The idea that displaying ratings was voluntary in England was surprising and often very concerning for participants in England. They felt that the voluntary display of ratings limited the value and effectiveness of the scheme. Participants assumed that establishments with a low score would be unlikely to display their score if it were not mandatory to do so. There were a few examples of businesses that had a lower rating, but this had not been known until stories appeared in the local press or via social media. Participants felt that consumers may be at risk from eating food from food businesses with a low rating without being aware that they were not complying with standards as well as they should be.

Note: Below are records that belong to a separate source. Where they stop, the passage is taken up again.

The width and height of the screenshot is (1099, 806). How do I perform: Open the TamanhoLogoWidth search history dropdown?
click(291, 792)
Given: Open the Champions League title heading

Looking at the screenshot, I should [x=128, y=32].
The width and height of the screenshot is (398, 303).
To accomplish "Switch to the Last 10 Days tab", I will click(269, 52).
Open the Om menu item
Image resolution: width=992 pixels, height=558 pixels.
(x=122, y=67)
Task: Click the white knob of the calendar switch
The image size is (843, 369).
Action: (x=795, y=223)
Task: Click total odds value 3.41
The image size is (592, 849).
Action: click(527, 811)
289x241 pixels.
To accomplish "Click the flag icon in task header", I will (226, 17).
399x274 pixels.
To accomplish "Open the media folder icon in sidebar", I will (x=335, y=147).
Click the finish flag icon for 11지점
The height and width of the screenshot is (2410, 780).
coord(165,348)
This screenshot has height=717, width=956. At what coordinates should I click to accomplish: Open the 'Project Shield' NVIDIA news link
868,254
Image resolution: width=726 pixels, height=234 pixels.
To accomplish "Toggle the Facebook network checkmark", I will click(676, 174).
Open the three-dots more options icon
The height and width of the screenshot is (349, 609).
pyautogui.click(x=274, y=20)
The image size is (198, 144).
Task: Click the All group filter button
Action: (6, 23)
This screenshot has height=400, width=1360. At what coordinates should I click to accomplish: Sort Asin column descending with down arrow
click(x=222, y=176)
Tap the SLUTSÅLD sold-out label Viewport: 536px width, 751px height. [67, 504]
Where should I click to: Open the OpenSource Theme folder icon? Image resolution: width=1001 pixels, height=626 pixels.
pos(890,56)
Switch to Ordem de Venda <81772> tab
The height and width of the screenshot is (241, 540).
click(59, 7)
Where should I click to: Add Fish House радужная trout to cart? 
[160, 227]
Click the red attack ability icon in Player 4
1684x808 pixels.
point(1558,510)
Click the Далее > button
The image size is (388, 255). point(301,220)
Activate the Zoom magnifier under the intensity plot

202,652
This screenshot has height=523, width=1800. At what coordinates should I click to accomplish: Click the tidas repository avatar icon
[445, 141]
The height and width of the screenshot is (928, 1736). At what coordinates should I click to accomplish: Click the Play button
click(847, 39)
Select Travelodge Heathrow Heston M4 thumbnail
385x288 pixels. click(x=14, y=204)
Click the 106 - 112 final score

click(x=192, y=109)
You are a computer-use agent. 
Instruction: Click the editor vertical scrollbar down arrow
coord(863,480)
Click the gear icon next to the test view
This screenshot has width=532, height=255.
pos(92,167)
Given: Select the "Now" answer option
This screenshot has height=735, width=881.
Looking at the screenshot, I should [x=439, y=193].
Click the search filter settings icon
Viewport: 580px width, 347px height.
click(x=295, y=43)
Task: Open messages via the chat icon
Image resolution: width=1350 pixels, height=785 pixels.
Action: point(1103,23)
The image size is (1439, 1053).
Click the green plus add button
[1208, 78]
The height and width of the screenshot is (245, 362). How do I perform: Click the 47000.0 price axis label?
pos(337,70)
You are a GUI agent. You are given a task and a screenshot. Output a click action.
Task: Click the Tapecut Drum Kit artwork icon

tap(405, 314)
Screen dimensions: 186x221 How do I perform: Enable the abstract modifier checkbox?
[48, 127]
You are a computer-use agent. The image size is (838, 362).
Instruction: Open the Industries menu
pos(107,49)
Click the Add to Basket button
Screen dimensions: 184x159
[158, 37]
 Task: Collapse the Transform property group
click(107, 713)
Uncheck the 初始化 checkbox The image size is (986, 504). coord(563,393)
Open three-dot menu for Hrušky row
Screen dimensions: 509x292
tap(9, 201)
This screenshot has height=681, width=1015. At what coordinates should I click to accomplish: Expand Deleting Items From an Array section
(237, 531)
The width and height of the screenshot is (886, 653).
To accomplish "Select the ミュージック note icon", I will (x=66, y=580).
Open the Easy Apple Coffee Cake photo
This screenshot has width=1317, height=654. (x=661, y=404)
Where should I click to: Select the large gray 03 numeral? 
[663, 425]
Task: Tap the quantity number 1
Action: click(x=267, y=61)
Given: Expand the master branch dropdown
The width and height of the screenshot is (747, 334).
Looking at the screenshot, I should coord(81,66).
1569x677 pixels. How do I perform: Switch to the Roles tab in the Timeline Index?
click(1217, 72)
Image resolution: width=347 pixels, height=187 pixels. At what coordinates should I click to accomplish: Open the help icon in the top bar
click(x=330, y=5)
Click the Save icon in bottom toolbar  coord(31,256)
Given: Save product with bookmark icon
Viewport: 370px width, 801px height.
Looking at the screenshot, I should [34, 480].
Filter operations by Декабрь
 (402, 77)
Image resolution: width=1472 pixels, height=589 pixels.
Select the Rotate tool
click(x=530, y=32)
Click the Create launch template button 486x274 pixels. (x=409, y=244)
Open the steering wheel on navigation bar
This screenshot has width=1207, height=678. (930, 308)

“I don’t get why they’d go through all that and it’s somewhere that could potentially harm someone with food poisoning and they’re legally not obliged to display that in their premises. I find that quite shocking.”
(England, Aware of FHRS)

Linked to this, businesses in England that chose to display their rating were seen to be taking the scheme seriously and demonstrating their commitment to good practices.

“Especially as it’s voluntary in England, it gives an indication if they have their rating up that they’re also taking it seriously as well. And they’re concerned to have good practices and have proven that they have.”
(England, Aware of FHRS)

Across the discussions, participants consistently agreed that displaying FHRS ratings should be mandatory across England, Wales, and Northern Ireland. They felt this was important for lots of reasons, including food safety, transparency, and fairness between people living in different places.